Damit tauchte er seinen Pinsel in Gelb und fuhr über den Feldahorn. Sogleich leuchtete er wie eitel Gold. Dann fuhr er über die Eichen her mit Braun und spritzte etwas Rot auf die Brombeerblätter. Als wir zu den Buchen kamen, fasste er den längsten Pinsel mit beiden Händen und wischte und tupfte und spritzte und sprühte mit allen möglichen Farben. Ich hätte gar nicht gedacht, dass der behäbige Mann so flink sein könnte. Und dabei schwätzte er in einem fort und lachte dazwischen und paffte, dass der blaue Rauch lustig durch den bunten Wald wirbelte. Das graue Spitzbärtchen zuckte munter auf und ab, und seine gesunden roten Backen glänzten ordentlich vor Vergnügen.

»Waldbruder«, sagte er, »weil Ihr ein so guter Mann seid und mir so wacker helft, will ich Euch ein Pläsier machen. Ihr habt wilden Wein an Eurer Klause, der soll leuchten wie Purpur. Ich will mit der Farbe nicht sparen. Und die Dornsträucher daneben will ich Euch vergolden, dass es eine Pracht ist. Wenn Ihr wünscht, mache ich Euch auch einige bunte Tupfen auf Eure braune Kutte.«

Ich bedankte mich und sagte: »Die Kutte wollen wir lieber so lassen, wie sie ist, sonst lacht das ganze Waldgesindel mich aus.«

»Auch gut«, lachte er, »Braun ist eine schöne Farbe, ich mag sie gern leiden. Nur Grün kann ich nicht ausstehen.«

Ich meinte, dann würden wir noch viel Arbeit haben mit den Tannen, denn die wären alle noch grün.

Da zog er ein etwas verdrießliches Gesicht und brummte: »Über die Tannen ärgere ich mich jedes Jahr. Aber ich darf ihnen mit meinem Pinsel nicht nahekommen. Wisset, das liebe Christkind hat es mir verboten, es will zu Weihnachten einen grünen Baum haben. Ich habe mich untertänigst erboten, die Tanne so bunt zu malen wie einen Regenbogen, aber es wollte nichts davon wissen. Nun gut, die Menschen hängen schon allerlei bunten Flitter hinein in den Christbaum.«

Es fing an zu dunkeln, und der Herr Färbermeister machte Feierabend. Er spritzte seine Pinsel aus, dass die gelben und roten Tropfen nur so herumsprühten. All das kleine Kraut haschte danach und rief: »Mir auch!

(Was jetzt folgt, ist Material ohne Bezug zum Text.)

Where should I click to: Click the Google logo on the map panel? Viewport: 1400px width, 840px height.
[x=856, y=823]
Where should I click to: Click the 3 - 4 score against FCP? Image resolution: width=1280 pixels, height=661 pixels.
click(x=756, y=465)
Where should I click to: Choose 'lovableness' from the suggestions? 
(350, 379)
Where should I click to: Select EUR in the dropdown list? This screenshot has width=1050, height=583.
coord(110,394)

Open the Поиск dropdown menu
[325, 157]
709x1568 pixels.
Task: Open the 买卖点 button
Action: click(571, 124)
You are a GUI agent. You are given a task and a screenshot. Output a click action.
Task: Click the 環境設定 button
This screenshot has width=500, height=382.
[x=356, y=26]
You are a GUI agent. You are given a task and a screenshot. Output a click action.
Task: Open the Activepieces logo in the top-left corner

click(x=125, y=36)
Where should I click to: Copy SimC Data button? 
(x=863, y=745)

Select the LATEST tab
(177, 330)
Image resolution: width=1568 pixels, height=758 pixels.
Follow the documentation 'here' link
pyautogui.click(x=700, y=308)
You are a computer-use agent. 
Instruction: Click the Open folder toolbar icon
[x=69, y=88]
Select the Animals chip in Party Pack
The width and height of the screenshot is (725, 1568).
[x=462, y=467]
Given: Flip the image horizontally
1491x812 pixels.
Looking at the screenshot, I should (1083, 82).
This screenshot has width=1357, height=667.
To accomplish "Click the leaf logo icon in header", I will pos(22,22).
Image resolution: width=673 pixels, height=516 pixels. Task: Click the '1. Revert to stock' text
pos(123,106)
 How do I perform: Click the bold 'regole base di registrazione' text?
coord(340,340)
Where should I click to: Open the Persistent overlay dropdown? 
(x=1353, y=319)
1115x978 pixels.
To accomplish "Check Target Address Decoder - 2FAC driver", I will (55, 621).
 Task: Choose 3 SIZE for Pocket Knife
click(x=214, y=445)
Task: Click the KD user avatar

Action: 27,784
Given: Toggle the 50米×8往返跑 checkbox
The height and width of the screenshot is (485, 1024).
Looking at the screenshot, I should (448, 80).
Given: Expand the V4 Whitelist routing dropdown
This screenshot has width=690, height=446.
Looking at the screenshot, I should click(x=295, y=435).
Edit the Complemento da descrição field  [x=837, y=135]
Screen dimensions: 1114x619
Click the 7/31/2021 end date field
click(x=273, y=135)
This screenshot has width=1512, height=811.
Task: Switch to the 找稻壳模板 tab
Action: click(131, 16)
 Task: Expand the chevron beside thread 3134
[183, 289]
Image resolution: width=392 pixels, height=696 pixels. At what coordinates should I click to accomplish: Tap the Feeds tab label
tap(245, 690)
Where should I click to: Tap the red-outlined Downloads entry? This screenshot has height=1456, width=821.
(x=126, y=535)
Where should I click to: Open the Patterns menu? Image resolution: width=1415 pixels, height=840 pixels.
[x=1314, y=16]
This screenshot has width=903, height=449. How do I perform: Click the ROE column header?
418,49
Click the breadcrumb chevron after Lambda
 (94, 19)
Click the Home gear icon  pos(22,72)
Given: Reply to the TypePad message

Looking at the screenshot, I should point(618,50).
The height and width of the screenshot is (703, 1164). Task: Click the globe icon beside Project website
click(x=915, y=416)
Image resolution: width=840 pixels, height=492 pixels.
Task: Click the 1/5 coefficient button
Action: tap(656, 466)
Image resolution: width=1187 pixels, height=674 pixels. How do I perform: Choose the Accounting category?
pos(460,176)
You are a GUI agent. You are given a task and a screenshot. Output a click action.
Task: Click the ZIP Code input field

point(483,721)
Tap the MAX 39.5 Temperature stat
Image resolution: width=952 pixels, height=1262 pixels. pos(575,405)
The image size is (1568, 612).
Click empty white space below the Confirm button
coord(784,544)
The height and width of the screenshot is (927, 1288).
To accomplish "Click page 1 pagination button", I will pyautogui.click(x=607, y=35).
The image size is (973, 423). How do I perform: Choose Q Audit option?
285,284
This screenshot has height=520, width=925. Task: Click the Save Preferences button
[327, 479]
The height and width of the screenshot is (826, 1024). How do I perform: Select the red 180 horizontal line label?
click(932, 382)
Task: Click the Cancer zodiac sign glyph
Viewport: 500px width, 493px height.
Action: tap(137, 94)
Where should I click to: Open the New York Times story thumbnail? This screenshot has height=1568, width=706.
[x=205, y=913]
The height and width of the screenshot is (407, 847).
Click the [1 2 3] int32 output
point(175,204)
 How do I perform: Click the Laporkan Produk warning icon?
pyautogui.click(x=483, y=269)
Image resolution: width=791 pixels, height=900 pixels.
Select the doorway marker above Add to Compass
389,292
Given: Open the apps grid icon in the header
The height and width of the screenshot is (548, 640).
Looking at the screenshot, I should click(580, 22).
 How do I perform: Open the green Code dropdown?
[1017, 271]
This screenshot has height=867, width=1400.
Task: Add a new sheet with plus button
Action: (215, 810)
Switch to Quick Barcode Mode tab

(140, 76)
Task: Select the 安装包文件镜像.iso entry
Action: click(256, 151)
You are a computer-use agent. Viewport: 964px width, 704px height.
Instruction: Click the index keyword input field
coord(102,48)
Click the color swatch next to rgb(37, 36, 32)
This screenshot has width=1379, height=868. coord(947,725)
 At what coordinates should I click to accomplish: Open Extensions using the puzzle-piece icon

Mir auch!« Und wer einen farbigen Tupfer erwischt hatte, war ganz stolz.

»Aber«, sagte ich, »gehen wir denn nicht ins Feld?«

Er schüttelte mit dem Kopf: »Nein, da steht die junge Saat, die darf ich nicht anrühren. Aber ich gehe noch eben durch den Obstgarten und mache den Birnen ein gelbes Gesicht und den Äpfeln eine rote Backe. Hier habe ich auch noch ein kleines Töpfchen mit Blau, damit will ich die Schlehen noch flink anmalen. Geht nur schon in Eure Klause, Waldbruder, und macht Feuer an. Es wird kühl am Abend. Ich komme gleich nach, und dann setzen wir uns gemütlich zusammen und braten Kartoffeln in der heißen Asche. Weil Ihr mir so fleißig geholfen habt, bringe ich Euch auch eine süße Weintraube mit. Ich weiß wohl, Ihr seid ein Leckermaul, wenn Ihr es auch nicht wahrhaben wollt. Also bis gleich!«

Damit trippelte er flink weiter, und ich ging heim. Was wir uns dann später am Feuer erzählt haben, das waren lange Geschichten, und davon berichtet euer Waldbruder euch vielleicht ein andermal.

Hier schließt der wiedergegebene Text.